- #1
bugatti79
- 794
- 1
Homework Statement
Folks, determine the weak form given Navier Stokes eqns for 2d flow of viscous incompressible fluids
##\displaystyle uu_x+vu_y=-\frac{1}{\rho} P_x+\nu(u_{xx}+u_{yy})## (1)
##\displaystyle uv_x+vv_y=-\frac{1}{\rho} P_y+\nu(v_{xx}+v_{yy})##
##\displaystyle u_x+v_y=0##
all defining the domain ##\Omega##
with boundary conditions
##u=u_0##, ##v=v_0## on ##\Gamma_1##
##\displaystyle \nu(u_xn_x+u_y*n_y)-\frac{1}{\rho} Pn_x= \hat t_x##
##\displaystyle \nu(v_xn_x+v_y*n_y)-\frac{1}{\rho} Pn_y= \hat t_y## both on ##\Gamma_2## where
##n_x## and ##n_y## are the direction cosines.
Homework Equations
The Attempt at a Solution
Just focusing on (1).
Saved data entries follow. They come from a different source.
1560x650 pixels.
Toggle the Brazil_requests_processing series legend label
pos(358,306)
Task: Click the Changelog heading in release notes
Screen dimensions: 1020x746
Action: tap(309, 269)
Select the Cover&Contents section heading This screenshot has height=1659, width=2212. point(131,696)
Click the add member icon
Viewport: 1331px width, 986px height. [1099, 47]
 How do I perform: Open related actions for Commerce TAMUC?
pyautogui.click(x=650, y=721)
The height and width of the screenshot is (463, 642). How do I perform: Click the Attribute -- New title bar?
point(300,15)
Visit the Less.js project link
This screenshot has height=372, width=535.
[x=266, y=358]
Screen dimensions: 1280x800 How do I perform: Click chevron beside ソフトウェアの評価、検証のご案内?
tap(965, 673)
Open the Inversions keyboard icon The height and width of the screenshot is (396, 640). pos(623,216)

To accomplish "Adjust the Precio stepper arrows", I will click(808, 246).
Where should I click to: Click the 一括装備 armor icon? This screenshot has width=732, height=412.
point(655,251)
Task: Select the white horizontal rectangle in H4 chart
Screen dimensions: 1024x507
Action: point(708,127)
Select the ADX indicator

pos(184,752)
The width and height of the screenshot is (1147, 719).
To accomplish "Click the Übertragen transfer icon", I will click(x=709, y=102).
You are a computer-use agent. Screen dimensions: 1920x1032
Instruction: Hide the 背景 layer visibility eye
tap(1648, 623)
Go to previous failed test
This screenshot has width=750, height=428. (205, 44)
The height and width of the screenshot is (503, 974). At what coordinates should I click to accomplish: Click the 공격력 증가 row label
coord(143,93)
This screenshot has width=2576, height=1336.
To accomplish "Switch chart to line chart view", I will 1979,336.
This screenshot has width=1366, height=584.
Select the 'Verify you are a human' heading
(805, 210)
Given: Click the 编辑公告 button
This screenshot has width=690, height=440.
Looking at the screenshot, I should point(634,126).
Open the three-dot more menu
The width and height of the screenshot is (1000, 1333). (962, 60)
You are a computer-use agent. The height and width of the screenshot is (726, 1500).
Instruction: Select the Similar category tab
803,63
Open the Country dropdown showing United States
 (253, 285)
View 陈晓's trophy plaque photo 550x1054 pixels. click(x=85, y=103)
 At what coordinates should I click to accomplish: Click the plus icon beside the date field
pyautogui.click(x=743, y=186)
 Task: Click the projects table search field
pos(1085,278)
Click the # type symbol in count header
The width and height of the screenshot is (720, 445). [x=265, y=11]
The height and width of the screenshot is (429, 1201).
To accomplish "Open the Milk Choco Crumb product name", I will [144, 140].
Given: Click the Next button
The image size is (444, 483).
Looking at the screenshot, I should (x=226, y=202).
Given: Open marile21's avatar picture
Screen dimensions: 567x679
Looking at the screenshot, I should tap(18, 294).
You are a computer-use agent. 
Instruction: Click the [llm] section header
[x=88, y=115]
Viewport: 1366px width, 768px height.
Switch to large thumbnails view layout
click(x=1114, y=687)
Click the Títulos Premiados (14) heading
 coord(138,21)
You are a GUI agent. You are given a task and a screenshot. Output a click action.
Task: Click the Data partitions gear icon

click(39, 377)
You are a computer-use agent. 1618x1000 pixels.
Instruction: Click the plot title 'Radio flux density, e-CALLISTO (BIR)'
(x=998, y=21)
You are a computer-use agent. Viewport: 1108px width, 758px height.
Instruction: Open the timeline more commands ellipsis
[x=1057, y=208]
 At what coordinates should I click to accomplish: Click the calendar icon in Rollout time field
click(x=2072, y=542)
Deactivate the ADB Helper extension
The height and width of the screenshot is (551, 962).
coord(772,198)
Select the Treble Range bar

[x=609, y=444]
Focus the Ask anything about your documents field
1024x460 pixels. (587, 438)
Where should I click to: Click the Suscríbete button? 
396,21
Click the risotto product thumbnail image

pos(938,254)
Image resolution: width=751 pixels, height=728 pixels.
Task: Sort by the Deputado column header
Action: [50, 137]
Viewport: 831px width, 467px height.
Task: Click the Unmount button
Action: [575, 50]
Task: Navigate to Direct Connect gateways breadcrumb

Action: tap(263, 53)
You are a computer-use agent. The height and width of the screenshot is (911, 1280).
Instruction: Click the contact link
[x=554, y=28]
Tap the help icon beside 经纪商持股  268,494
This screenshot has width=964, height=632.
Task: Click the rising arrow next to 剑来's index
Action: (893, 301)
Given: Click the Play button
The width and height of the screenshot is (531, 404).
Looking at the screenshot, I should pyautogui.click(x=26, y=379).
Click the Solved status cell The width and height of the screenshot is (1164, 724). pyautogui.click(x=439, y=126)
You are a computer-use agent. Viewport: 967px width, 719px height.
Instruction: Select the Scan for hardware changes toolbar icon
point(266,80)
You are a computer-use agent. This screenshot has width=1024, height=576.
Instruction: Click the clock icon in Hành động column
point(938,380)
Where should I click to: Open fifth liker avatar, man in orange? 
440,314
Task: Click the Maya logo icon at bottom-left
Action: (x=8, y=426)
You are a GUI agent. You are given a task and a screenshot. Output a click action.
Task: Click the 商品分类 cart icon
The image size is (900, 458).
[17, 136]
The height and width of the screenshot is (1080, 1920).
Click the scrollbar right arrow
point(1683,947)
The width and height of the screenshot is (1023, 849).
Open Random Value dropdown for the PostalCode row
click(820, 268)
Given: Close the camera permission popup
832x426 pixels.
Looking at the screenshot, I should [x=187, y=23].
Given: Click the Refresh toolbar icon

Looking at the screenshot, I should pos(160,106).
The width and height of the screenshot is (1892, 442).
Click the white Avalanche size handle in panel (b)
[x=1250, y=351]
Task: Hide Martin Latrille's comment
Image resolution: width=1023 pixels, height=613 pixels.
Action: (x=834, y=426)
If we set (1)=0, multiply by weight function ##w_1## and set it up as an integral over the domain we have something
##\displaystyle 0=\int_\Omega w_1[uu_x+vu_y+\frac{1}{\rho} P_x-\nu(u_{xx}+u_{yy}]dxdy##
Using the definition of gradient theorems ##\int_\Omega w G_x dxdy=-\int_\Omega w_x G dxdy+ \int_\Gamma n_x wGds## for the third last term ie
##-\nu\int_\Omega u_{xx} dxdy## and letting ##G=u_x## we get
## \displaystyle \int_\Omega w_{1x} u_x dxdy - \int_{\Gamma_2} w_1 u_x n_x ds##
and similarly
## \displaystyle \int_\Omega w_{1y} u_y dxdy - \int_{\Gamma_2} w_1 u_y n_y ds##
but the boundary term answer is given as
##\displaystyle -\int_{\Gamma_2} w_1 \hat t_x ds##
The ##t_x## is similar to what I calculate but contains the additional term ##-\frac{1}{\rho} Pn_x##. Where does that come out of?